Akan tetapi ada juga pesan dalam tulisan Bung Iqbal itu yang perlu dicermati. Ia menulis
“Namun membayangkan bahwa anak-anak kita kan mulai melatih kebijaksanaan demikian dalam belajar, bahwa materi yang mereka dapatkan (apalagi dalam ranah sosial-humaniora) bukan kebenaran mutlak, bahwa selalu terbuka kemungkina mereka untuk menggali dan terus menggali,…”
Tidak ada kebenaran mutlak. Kebenaran bersifat relative. Setiap informasi punya nilai yang sama benarnya dengan informasi lainnya tanpa terkecuali. Menurut saya setidak-tidaknya ini salah satu semangat yang dapat ditangkap dalam tulisan itu.
Pandangan tidak ada kebenaran mutlak membawa kita kepada konsep relativisme. Konsep yang telah jauh ada sejak zaman orang Yunani mulai berfilsafat. Tapi menemukan momentumnya ketika Einstein datang dengan teori relativitas.
Sejak itu relativisme memuncak sebagai sebuah konsep. Hari ini, akan sulit rasanya menemukan orang di tengah kita yang tidak ‘beriman’ kepada konsep ini. Terutama mereka yang datang dari latar belakang pendidikan yang tinggi.
Salah satu penjelasannya adalah relativisme sebagai sikap kritis. Jika sesuatu tak dapat dibuktikan atau tak memiliki bukti yang memadai, maka sulit untuk diterima. Sebaliknya ketika bukti hadir maka sesuatu dapat diterima. Ketika beberapa hal yang berbeda memiliki jumlaah bukti yang sama banyaknya maka semuanya berpotensi benar dan dengan demikian bisa diterima dan diakui. Prinsip inilah yang berlaku pada ilmu alam. Menariknya, dalam suatu kesempatan Einstein pernah mengungkapkan bahwa “Relativity applies to physics. Not ethics” relativitas berlaku pada ilmu alam.
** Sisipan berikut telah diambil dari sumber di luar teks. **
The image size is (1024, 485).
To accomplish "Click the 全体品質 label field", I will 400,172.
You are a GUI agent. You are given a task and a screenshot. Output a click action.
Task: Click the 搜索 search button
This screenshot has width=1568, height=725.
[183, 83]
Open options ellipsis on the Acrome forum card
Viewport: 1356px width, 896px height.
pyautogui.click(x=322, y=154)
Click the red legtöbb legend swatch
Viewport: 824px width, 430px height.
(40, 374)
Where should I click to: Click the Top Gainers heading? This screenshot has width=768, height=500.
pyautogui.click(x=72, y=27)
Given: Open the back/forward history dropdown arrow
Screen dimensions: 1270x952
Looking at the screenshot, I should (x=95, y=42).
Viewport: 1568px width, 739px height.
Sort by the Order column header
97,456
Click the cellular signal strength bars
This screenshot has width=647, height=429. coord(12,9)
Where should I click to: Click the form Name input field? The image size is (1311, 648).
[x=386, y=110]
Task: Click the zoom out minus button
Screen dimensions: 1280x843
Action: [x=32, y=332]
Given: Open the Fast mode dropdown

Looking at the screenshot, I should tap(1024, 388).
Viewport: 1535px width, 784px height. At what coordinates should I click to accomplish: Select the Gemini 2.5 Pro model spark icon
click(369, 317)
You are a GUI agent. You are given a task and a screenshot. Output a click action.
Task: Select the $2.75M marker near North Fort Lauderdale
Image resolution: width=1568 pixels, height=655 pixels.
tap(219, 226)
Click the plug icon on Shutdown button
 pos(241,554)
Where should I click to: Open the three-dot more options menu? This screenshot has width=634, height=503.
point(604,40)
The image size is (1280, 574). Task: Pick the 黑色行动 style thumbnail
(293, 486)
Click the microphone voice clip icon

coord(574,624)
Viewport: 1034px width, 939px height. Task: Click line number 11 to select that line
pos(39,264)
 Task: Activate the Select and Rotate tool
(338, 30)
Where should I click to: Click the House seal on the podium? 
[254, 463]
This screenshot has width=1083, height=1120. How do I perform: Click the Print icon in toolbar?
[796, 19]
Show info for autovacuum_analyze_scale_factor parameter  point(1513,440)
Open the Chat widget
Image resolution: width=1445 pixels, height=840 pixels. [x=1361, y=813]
Tidak pada prinsip moral.
Pada hakikatnya relativisme bukanlah sesuatu yang tabu. Posisi matahari bagi orang di Indonesia akan selalu relative terhadap orang di Alaska yang pada kira-kira 21 Juni dan 22 Desember mengalami siang selama 24 Jam. Tinggi-rendah, besar-kecil suatu objek bisa jadi berbeda bagi orang yang berada di sekitarnya dan bagi orang yang melihat objek itu dari kejauhan. Dan banyak lagi.
Namun walau demikian, tak pada semua hal relativisme berlaku. Pada keadaan normal dua orang yang saling menampar dengan kekuatan penuh akan sama-sama merasakan sakit. Jika seorang Hakim berkata kepada seorang pengemplang pajak: “Kenapa anda menunggak pajak”? “Ini pelanggaran serius”! Bayangkan bila ia menjawab :”Tidak ada yang salah. Sebab menurut saya tidak membayar pajak adalah sebuah perbuatan benar”
Untuk menjadi absah sebuah ide seyogyanya selamat dari penegasian oleh ide itu sendiri. Di sinilah aib relativisme. Jika kebenaran itu relatif, maka kalimat “kebenaran itu relatif” relatif dan dengan demikian tidak dapat menjadi ukuran. Namun bila kita membuat pengecalian dengan mengatakan “kebenaran itu relatif” itu tidak relatif, maka kita sudah membuat pengakuan bahwa tidak semuanya relatif. Pengakuan bahwa setidak-tidaknya ada yang absolut yaitu “Kebenaran itu relatif”
Di Indonesia, relativisme cukup mendapat tempat. Terutama di kalangan intelektual, aktivis pegiat kampanye anti Intoleransi. Dari kalangan Islam kita semua tahu lokomotifnya adalah JIL. Ada juga yang membawa nama sendiri. Sedang yang berlatar belakang agama lain, sejauh ini saya mendapati satu. Jelang Natal 2016 salah satu media bermarkas di Surabaya memuat sebuah tulisan. Penulisnya adalah seorang Kristiani, anggota Gusdurian (Gusdurian seperti yang jamak diketahui bergerak dalam isu-isu intoleransi). Dalam opininya, Ia berusaha menjelaskan konsep dalam kristen dan kurang lebih padanannya dalam konsep yang ada di Islam. Sama sekali tidak ada penegasian. Yang satu benar dan yang lainnya sama benarnya.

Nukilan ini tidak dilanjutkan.